ACTIVITY: Could you filter the records below down to the lines that include the word "agent"?

Dataset excerpts:
-- Opening Marker --
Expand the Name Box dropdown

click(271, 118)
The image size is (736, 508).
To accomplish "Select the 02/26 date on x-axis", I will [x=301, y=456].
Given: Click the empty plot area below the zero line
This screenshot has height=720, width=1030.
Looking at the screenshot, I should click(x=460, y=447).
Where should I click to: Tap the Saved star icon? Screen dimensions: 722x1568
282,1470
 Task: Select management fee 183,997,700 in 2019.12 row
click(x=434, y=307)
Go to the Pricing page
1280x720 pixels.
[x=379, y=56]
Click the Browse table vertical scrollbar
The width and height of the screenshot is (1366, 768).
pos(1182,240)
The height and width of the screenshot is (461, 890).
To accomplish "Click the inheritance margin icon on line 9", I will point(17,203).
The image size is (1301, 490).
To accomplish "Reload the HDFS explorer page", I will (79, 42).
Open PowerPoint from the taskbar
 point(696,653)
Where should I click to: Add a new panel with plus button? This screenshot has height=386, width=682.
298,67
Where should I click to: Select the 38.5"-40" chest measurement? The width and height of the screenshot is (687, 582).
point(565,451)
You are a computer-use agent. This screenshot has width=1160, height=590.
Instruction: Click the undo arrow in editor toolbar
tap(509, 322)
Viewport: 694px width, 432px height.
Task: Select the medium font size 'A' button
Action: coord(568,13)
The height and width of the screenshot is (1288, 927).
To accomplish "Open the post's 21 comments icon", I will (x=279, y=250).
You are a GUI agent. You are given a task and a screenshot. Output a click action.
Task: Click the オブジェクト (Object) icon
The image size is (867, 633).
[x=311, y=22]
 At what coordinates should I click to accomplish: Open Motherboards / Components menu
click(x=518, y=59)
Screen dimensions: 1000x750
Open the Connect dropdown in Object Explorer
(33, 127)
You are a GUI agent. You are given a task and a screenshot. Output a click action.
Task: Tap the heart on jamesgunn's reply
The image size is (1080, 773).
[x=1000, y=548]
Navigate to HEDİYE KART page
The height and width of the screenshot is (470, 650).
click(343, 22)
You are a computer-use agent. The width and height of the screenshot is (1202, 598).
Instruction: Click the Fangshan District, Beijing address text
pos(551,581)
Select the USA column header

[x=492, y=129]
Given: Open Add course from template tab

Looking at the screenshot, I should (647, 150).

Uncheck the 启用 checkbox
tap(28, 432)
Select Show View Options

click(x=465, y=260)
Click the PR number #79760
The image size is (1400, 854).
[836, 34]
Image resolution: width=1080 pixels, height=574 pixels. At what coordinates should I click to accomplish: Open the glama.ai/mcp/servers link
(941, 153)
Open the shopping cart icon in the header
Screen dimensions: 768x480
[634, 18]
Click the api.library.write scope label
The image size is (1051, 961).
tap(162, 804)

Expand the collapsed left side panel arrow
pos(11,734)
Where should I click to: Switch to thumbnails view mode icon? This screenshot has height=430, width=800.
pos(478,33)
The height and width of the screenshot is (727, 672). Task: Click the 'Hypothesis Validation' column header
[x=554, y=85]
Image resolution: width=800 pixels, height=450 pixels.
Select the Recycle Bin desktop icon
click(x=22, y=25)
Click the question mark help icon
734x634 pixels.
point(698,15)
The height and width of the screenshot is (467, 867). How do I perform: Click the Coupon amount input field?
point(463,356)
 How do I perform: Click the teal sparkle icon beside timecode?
-- Closing Marker --
EXERCISE SOLUTION:
You are a computer-use agent. This screenshot has width=1160, height=590.
You are a GUI agent. You are given a task and a screenshot. Output a click action.
You are a GUI agent. You are given a task and a screenshot. Output a click action.
You are a computer-use agent. The width and height of the screenshot is (1202, 598).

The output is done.